(Stored items)
────────────────────────────────────────

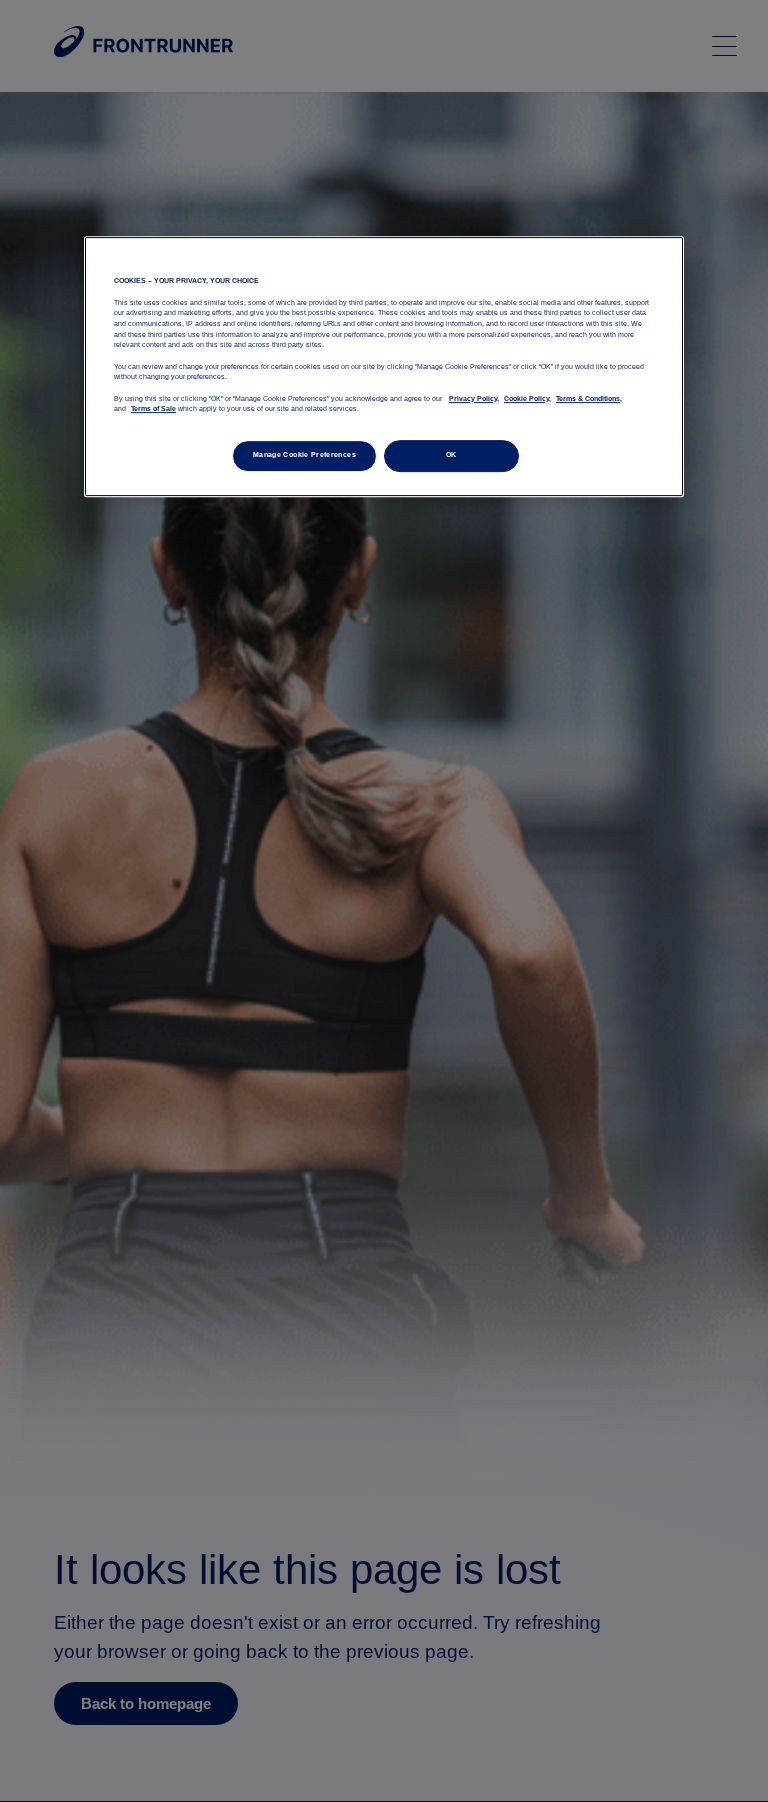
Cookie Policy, (527, 399)
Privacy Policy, (474, 399)
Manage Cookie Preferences (304, 455)
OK (451, 455)
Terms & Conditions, (589, 399)
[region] (384, 366)
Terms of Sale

────────────────────────────────────────

WHAT TO WORK ON: Identify every line above that includes the word "Cookie", and show those lines.

ANSWER FOR THIS EXERCISE:
Cookie Policy, (527, 399)
Manage Cookie Preferences (304, 455)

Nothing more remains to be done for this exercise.